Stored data
============================================================

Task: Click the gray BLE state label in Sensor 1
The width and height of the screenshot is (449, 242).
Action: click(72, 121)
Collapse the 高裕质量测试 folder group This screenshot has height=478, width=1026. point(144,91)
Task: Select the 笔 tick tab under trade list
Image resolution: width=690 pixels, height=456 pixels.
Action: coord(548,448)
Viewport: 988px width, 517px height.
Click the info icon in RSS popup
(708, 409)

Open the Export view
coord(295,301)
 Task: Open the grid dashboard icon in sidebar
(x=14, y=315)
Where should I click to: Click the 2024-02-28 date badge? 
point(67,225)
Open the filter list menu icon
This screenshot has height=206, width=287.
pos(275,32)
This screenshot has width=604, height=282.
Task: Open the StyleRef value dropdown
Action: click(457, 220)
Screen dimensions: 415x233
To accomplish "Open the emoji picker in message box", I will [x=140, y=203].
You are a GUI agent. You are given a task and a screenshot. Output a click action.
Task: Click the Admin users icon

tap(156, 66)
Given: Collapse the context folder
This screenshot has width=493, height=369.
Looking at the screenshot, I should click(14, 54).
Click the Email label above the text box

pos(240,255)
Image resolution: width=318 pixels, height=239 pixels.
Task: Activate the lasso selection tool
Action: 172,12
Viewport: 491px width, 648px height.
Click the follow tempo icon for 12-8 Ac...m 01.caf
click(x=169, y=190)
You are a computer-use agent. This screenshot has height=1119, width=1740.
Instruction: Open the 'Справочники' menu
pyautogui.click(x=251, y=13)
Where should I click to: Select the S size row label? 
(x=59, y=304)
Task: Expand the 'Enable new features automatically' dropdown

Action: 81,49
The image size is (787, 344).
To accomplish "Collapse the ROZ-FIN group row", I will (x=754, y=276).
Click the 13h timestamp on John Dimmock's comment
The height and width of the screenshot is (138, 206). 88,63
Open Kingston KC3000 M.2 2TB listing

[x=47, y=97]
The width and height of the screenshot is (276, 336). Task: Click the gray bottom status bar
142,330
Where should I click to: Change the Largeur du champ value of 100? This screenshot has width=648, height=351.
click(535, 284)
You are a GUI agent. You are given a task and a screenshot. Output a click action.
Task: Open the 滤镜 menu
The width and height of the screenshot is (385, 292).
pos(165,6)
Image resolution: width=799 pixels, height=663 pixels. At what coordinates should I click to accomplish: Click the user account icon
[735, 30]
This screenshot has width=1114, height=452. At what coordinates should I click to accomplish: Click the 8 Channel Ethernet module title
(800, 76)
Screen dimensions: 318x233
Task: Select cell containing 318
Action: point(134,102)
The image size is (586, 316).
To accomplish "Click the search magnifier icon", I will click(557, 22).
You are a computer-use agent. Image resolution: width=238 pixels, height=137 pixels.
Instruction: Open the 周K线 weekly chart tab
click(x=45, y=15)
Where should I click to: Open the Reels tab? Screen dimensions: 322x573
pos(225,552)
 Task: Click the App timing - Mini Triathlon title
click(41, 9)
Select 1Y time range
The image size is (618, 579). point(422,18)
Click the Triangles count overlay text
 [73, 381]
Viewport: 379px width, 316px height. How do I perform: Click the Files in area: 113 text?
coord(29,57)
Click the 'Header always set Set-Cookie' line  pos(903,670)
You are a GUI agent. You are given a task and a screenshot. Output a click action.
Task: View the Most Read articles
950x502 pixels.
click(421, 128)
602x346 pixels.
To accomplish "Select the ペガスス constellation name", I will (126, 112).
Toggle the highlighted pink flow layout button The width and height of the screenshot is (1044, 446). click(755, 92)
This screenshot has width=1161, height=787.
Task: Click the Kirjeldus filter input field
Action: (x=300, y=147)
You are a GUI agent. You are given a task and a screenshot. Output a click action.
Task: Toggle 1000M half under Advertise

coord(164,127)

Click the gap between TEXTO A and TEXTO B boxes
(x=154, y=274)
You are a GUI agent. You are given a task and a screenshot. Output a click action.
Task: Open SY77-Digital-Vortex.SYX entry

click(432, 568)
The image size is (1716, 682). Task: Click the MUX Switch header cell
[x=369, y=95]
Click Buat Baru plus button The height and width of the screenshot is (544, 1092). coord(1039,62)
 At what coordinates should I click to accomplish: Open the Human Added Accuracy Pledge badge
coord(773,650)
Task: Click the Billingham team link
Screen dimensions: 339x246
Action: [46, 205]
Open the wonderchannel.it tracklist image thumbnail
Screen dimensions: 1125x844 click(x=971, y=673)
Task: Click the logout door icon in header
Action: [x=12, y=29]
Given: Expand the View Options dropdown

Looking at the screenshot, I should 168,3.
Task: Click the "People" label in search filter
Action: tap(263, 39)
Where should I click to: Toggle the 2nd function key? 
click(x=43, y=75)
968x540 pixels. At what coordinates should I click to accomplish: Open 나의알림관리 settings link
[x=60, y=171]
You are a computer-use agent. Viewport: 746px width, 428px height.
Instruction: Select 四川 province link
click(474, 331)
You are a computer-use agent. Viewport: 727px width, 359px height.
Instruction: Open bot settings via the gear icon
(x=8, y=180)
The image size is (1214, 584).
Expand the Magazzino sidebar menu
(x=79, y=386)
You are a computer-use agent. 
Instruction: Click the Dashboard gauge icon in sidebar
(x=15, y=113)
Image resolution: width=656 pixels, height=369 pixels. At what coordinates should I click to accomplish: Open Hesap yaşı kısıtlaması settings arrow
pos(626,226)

============================================================

REQUIREMENT
Line by line, copy the data above exactly as it reads.

RESPONSE FOR THIS EXERCISE
Task: Click the gray BLE state label in Sensor 1
The width and height of the screenshot is (449, 242).
Action: click(72, 121)
Collapse the 高裕质量测试 folder group This screenshot has height=478, width=1026. point(144,91)
Task: Select the 笔 tick tab under trade list
Image resolution: width=690 pixels, height=456 pixels.
Action: coord(548,448)
Viewport: 988px width, 517px height.
Click the info icon in RSS popup
(708, 409)

Open the Export view
coord(295,301)
 Task: Open the grid dashboard icon in sidebar
(x=14, y=315)
Where should I click to: Click the 2024-02-28 date badge? 
point(67,225)
Open the filter list menu icon
This screenshot has height=206, width=287.
pos(275,32)
This screenshot has width=604, height=282.
Task: Open the StyleRef value dropdown
Action: click(457, 220)
Screen dimensions: 415x233
To accomplish "Open the emoji picker in message box", I will [x=140, y=203].
You are a GUI agent. You are given a task and a screenshot. Output a click action.
Task: Click the Admin users icon

tap(156, 66)
Given: Collapse the context folder
This screenshot has width=493, height=369.
Looking at the screenshot, I should click(14, 54).
Click the Email label above the text box

pos(240,255)
Image resolution: width=318 pixels, height=239 pixels.
Task: Activate the lasso selection tool
Action: 172,12
Viewport: 491px width, 648px height.
Click the follow tempo icon for 12-8 Ac...m 01.caf
click(x=169, y=190)
You are a computer-use agent. This screenshot has height=1119, width=1740.
Instruction: Open the 'Справочники' menu
pyautogui.click(x=251, y=13)
Where should I click to: Select the S size row label? 
(x=59, y=304)
Task: Expand the 'Enable new features automatically' dropdown

Action: 81,49
The image size is (787, 344).
To accomplish "Collapse the ROZ-FIN group row", I will (x=754, y=276).
Click the 13h timestamp on John Dimmock's comment
The height and width of the screenshot is (138, 206). 88,63
Open Kingston KC3000 M.2 2TB listing

[x=47, y=97]
The width and height of the screenshot is (276, 336). Task: Click the gray bottom status bar
142,330
Where should I click to: Change the Largeur du champ value of 100? This screenshot has width=648, height=351.
click(535, 284)
You are a GUI agent. You are given a task and a screenshot. Output a click action.
Task: Open the 滤镜 menu
The width and height of the screenshot is (385, 292).
pos(165,6)
Image resolution: width=799 pixels, height=663 pixels. At what coordinates should I click to accomplish: Click the user account icon
[735, 30]
This screenshot has width=1114, height=452. At what coordinates should I click to accomplish: Click the 8 Channel Ethernet module title
(800, 76)
Screen dimensions: 318x233
Task: Select cell containing 318
Action: point(134,102)
The image size is (586, 316).
To accomplish "Click the search magnifier icon", I will click(557, 22).
You are a computer-use agent. Image resolution: width=238 pixels, height=137 pixels.
Instruction: Open the 周K线 weekly chart tab
click(x=45, y=15)
Where should I click to: Open the Reels tab? Screen dimensions: 322x573
pos(225,552)
 Task: Click the App timing - Mini Triathlon title
click(41, 9)
Select 1Y time range
The image size is (618, 579). point(422,18)
Click the Triangles count overlay text
 [73, 381]
Viewport: 379px width, 316px height. How do I perform: Click the Files in area: 113 text?
coord(29,57)
Click the 'Header always set Set-Cookie' line  pos(903,670)
You are a GUI agent. You are given a task and a screenshot. Output a click action.
Task: View the Most Read articles
950x502 pixels.
click(421, 128)
602x346 pixels.
To accomplish "Select the ペガスス constellation name", I will (126, 112).
Toggle the highlighted pink flow layout button The width and height of the screenshot is (1044, 446). click(755, 92)
This screenshot has width=1161, height=787.
Task: Click the Kirjeldus filter input field
Action: (x=300, y=147)
You are a GUI agent. You are given a task and a screenshot. Output a click action.
Task: Toggle 1000M half under Advertise

coord(164,127)

Click the gap between TEXTO A and TEXTO B boxes
(x=154, y=274)
You are a GUI agent. You are given a task and a screenshot. Output a click action.
Task: Open SY77-Digital-Vortex.SYX entry

click(432, 568)
The image size is (1716, 682). Task: Click the MUX Switch header cell
[x=369, y=95]
Click Buat Baru plus button The height and width of the screenshot is (544, 1092). coord(1039,62)
 At what coordinates should I click to accomplish: Open the Human Added Accuracy Pledge badge
coord(773,650)
Task: Click the Billingham team link
Screen dimensions: 339x246
Action: [46, 205]
Open the wonderchannel.it tracklist image thumbnail
Screen dimensions: 1125x844 click(x=971, y=673)
Task: Click the logout door icon in header
Action: [x=12, y=29]
Given: Expand the View Options dropdown

Looking at the screenshot, I should 168,3.
Task: Click the "People" label in search filter
Action: tap(263, 39)
Where should I click to: Toggle the 2nd function key? 
click(x=43, y=75)
968x540 pixels. At what coordinates should I click to accomplish: Open 나의알림관리 settings link
[x=60, y=171]
You are a computer-use agent. Viewport: 746px width, 428px height.
Instruction: Select 四川 province link
click(474, 331)
You are a computer-use agent. Viewport: 727px width, 359px height.
Instruction: Open bot settings via the gear icon
(x=8, y=180)
The image size is (1214, 584).
Expand the Magazzino sidebar menu
(x=79, y=386)
You are a computer-use agent. 
Instruction: Click the Dashboard gauge icon in sidebar
(x=15, y=113)
Image resolution: width=656 pixels, height=369 pixels. At what coordinates should I click to accomplish: Open Hesap yaşı kısıtlaması settings arrow
pos(626,226)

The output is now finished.